I had already canceled my account with the store chain and told Patrick that I would never pay an invoice from them ever again. HIS choice of where to buy the hardware for me, but it had to be behind my back. Yeah, it's cheating in a way, but I HONESTLY never want to see a CENT of my money ever go to these amoral, unethical, crooked, (the list of adjectives runs on for 21 more words,, which I will spare you at this point) SOBs.

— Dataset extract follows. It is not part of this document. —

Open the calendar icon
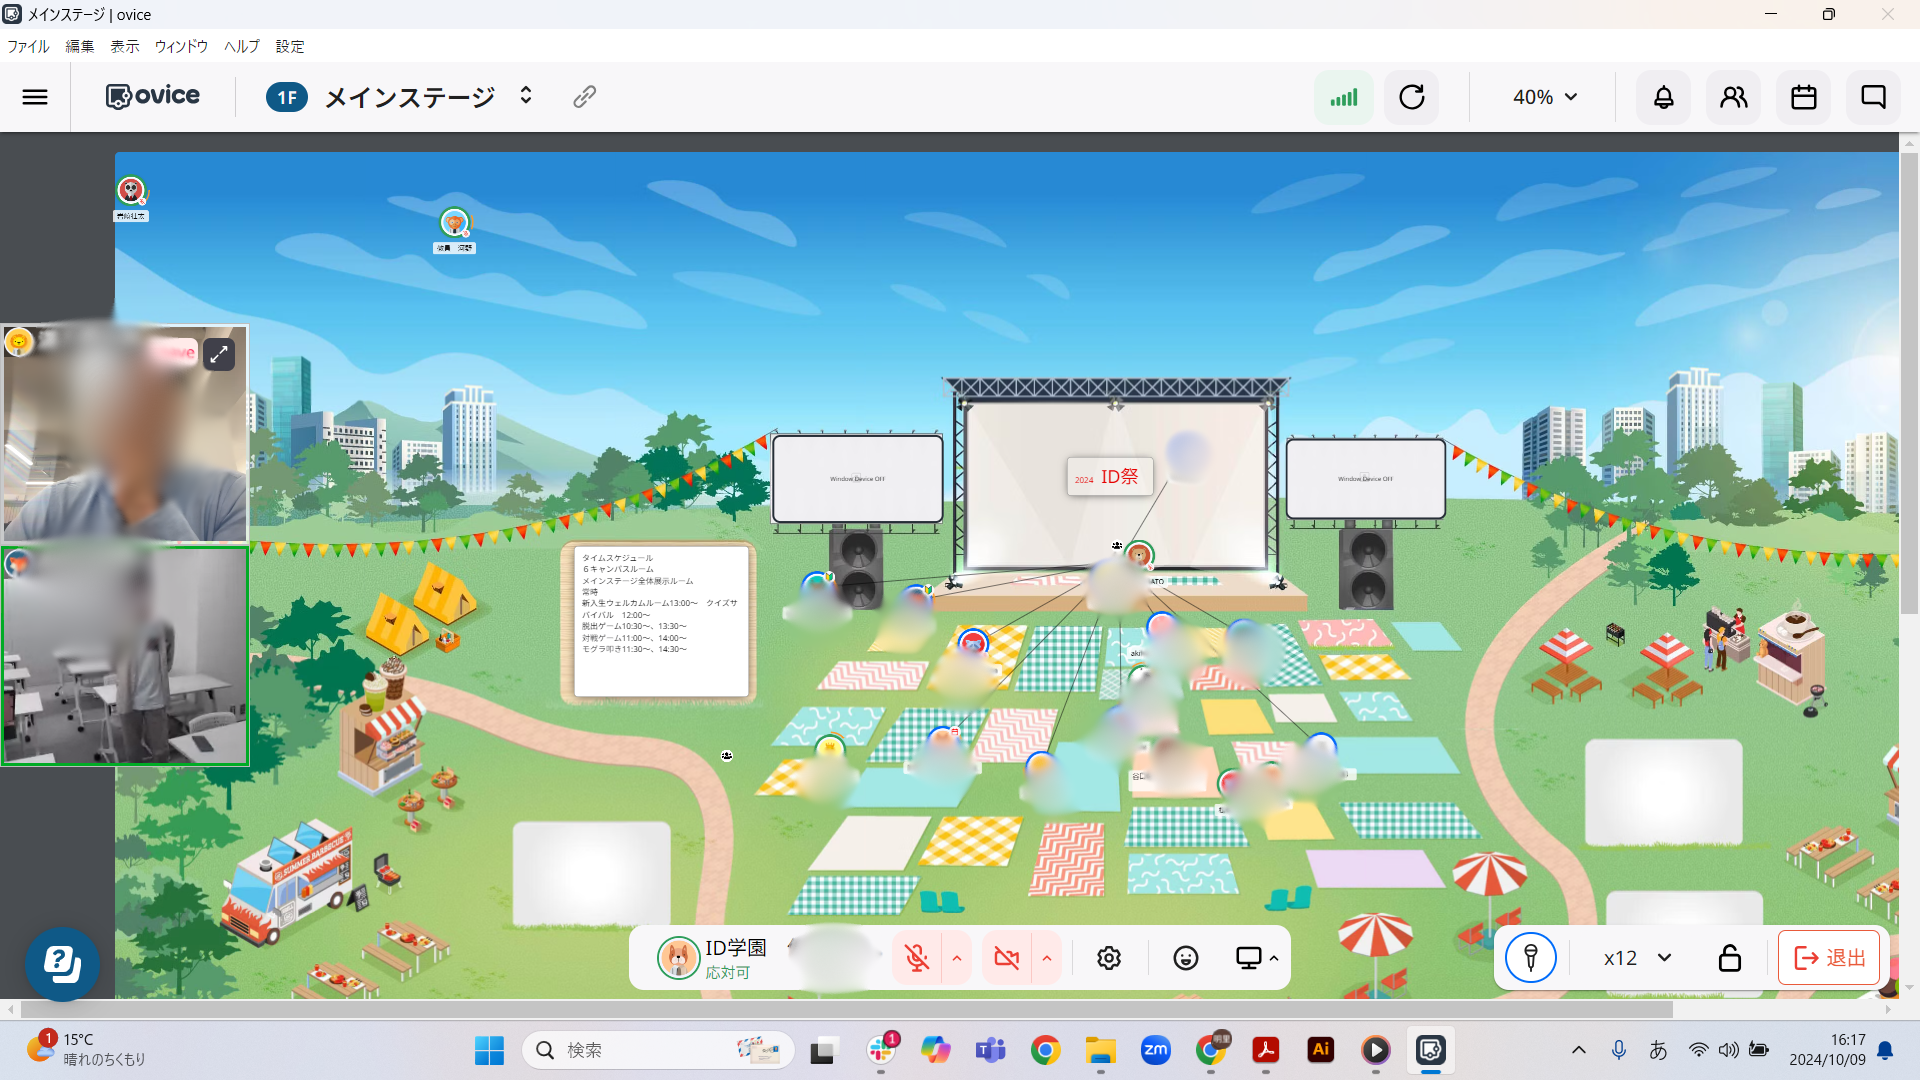The width and height of the screenshot is (1920, 1080). (x=1803, y=97)
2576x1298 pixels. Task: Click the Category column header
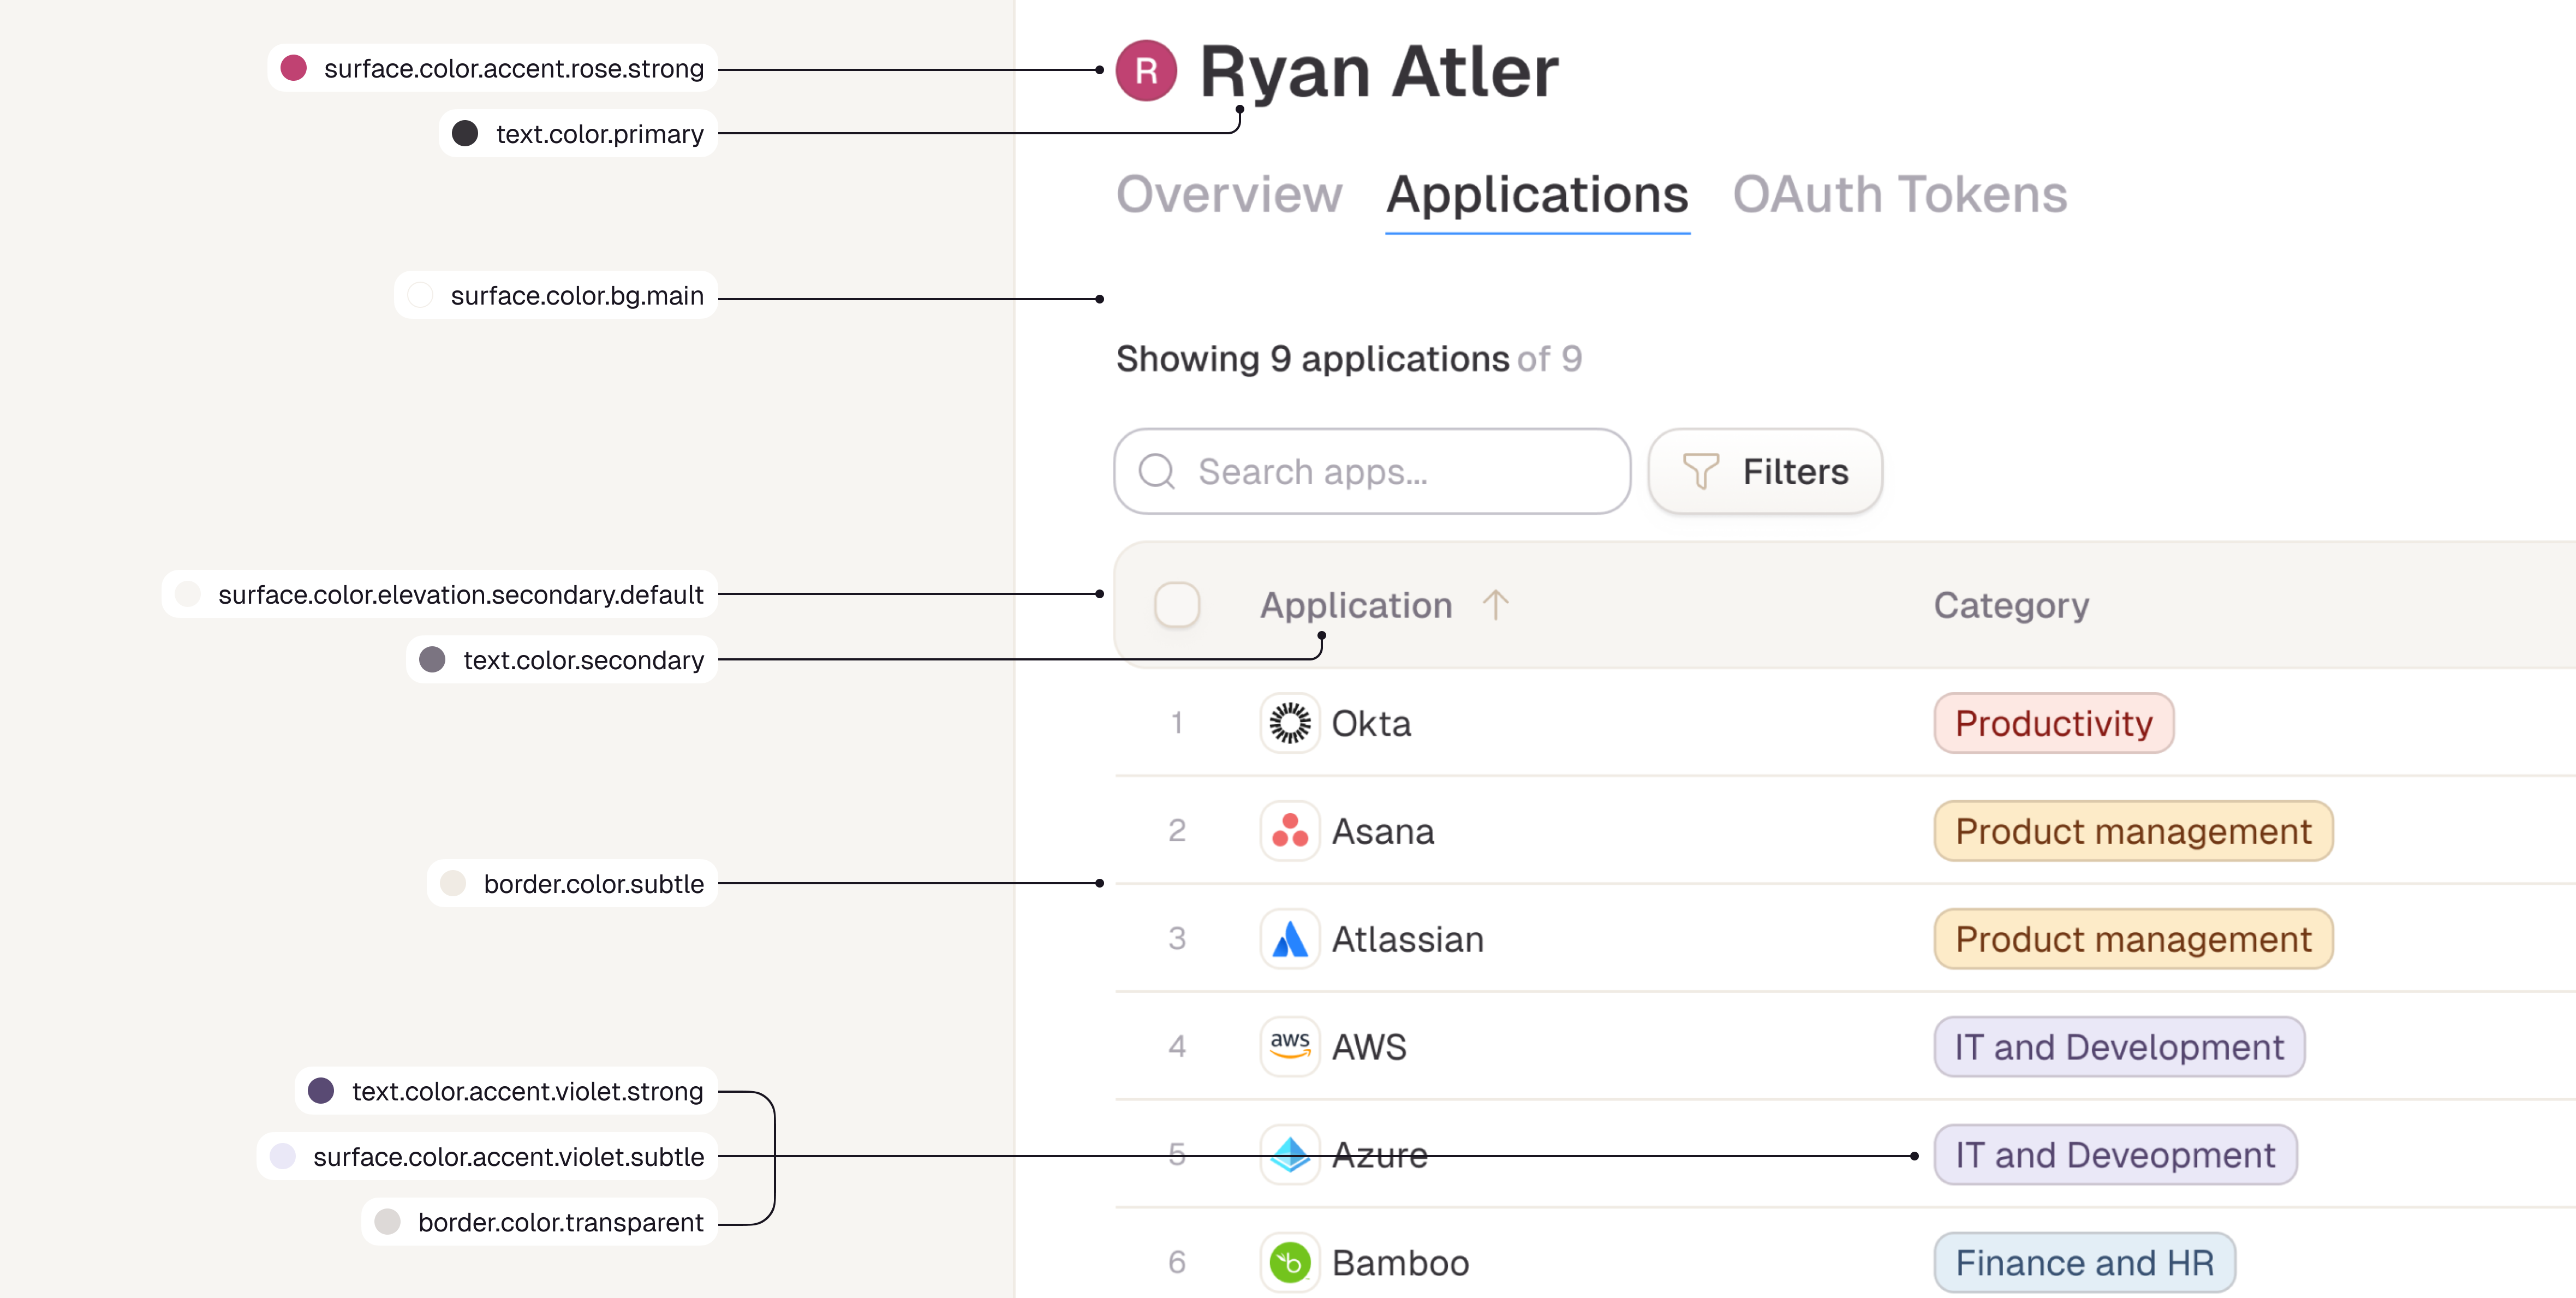coord(2010,605)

And of course, feeling immensely worse, the situation actually got worse. On his way to buying more memory to cure the laptop's performance issue, he ran into two techs who figured out there was not going to be any more money in this customer. So, they told him it wasn't a MEMORY situation, he had to get a new solid-state, all memory drive to cure his problem. Only 220 dollars of his money, rather than the 95 I had figured for the fair acquisition and installation of the memory. And my friend, remembering why his old Mac ground to a halt (storage space completely consumed) and some of my ramblings when I was searching for the lack of speed on his new Lenovo, thought to himself, okay, experts all agree. Time to pull out the plastic and solve the problem right there and then.

He was robbed. Pure and simple. The rolled him like thugs in a blackened alley. Mugford's recommended shop mugged my friend. I am ashamed of myself. Of them, contempt close to Mount Mugford erupting. And my lawyer recommends against that. So do my doctors. And based on the advice of the legal eagle, I can't named this well-known chain of Computer stores in Ontario that seem to be a national brand. ALL I can do, is to warn shoppers that if a store is WILLING to sell you name-brand computers with only 4G of memory, they are willing to screw you over time and time again until you catch on.

Patrick, as slow to anger as any non-Zen Buddhist monk, got angry. Not like me, but he was upset. He hardly tried to tamp me down. 

He found that the computer with the added SSD (and the old drive stuck in a bitlocker protected case that couldn't be plugged in to the new system and all the original installation and data was missing as an old Windows 10 image is what was installed on the SSD ... crooks AND LAZY, what a wonderful combination), was about 15 percent faster than the mechanical hard drive the SSD replaced. Granted, with Windows updated, all the drivers updated and obvious settings changed to take advantage of the SSD, Patrick was able to bump up the speed benefit for the new SSD to something approaching 30 percent. He also installed two new memory strips (I gave him a hundred bucks and told him that was the budget for the memory AND HIS TIME), quadrupling the original amount of memory. And he fiddled with the drive unit he'd been given to house the old drive and turned it into something usable by my friend, meaning he now had a hardly-used 256G drive he could put into a shirt pocket. My friend will finally be well-served.

NOTE: It is accepted wisdom that users ONLY start to notice a speed increase when it passes 10 percent.

What those two techs did crossed the line I'm sure the lawyers for this bandit organization vetted as being legal. I think they committed actual fraud. But my friend is joining me in putting the store chain in the rear view mirror. It's just too bad that they old saw of buying a name brand means safety and basic levels of performance.

You aren't buying the name any more, you are buying what you get. Caveat Emptor indeed.